Über die Bildinformationen im HMD steuert die Software die Bewegungen des Anwenders, und zwar in Abhängigkeit davon, wo er sich im realen Raum befindet und wohin er in der virtuellen Welt mutmasslich weitergeht. Der Laufpfad wird kontinuierlich so verändert, dass der Anwender nicht gegen echte Wände läuft.

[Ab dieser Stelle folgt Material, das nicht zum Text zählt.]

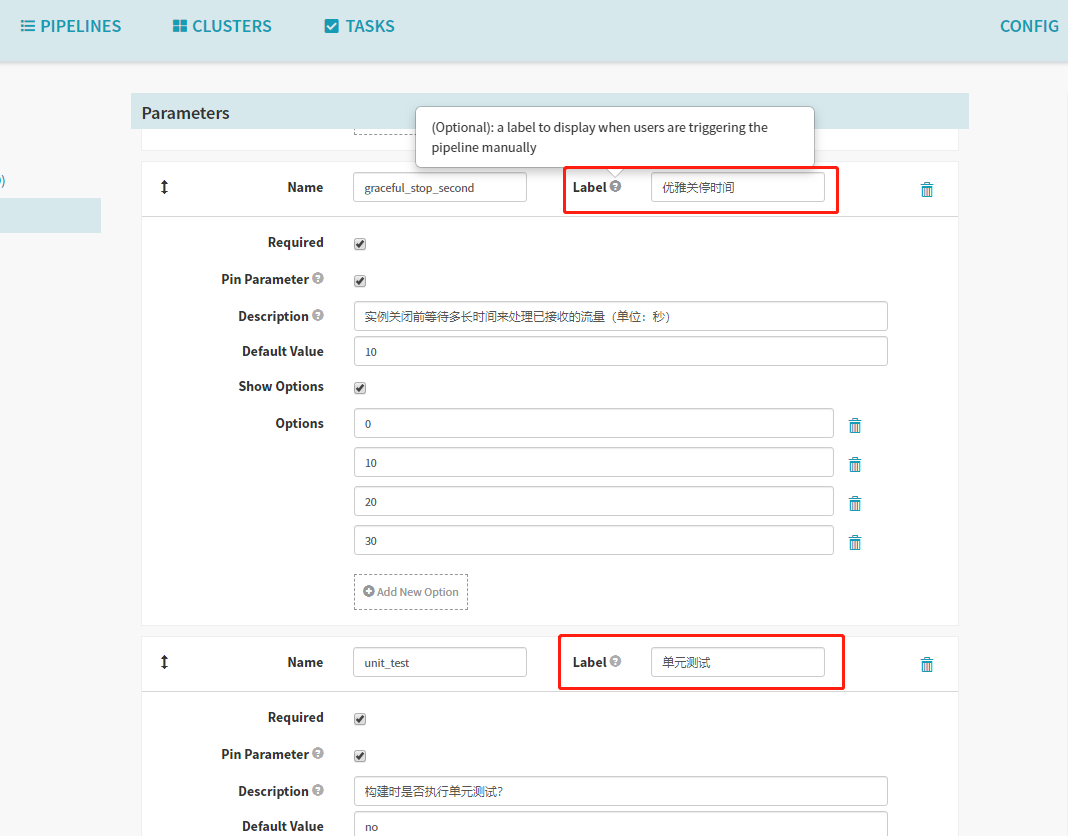Uncheck Required for graceful_stop_second
Image resolution: width=1068 pixels, height=836 pixels.
359,242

So kann der Algorithmus den Anwender beim Abbiegen an einer Ecke dazu bringen, sich statt um 90 Grad nur um 70 oder gar um 135 Grad zu drehen. Dennoch hat er das Gefühl, eine 90-Grad-Drehung gemacht zu haben. Dies alles führt dazu, dass der Anwender im realen Raum einen gekrümmten Weg einschlägt, der sich vom virtuell zurückgelegten Pfad unterscheidet.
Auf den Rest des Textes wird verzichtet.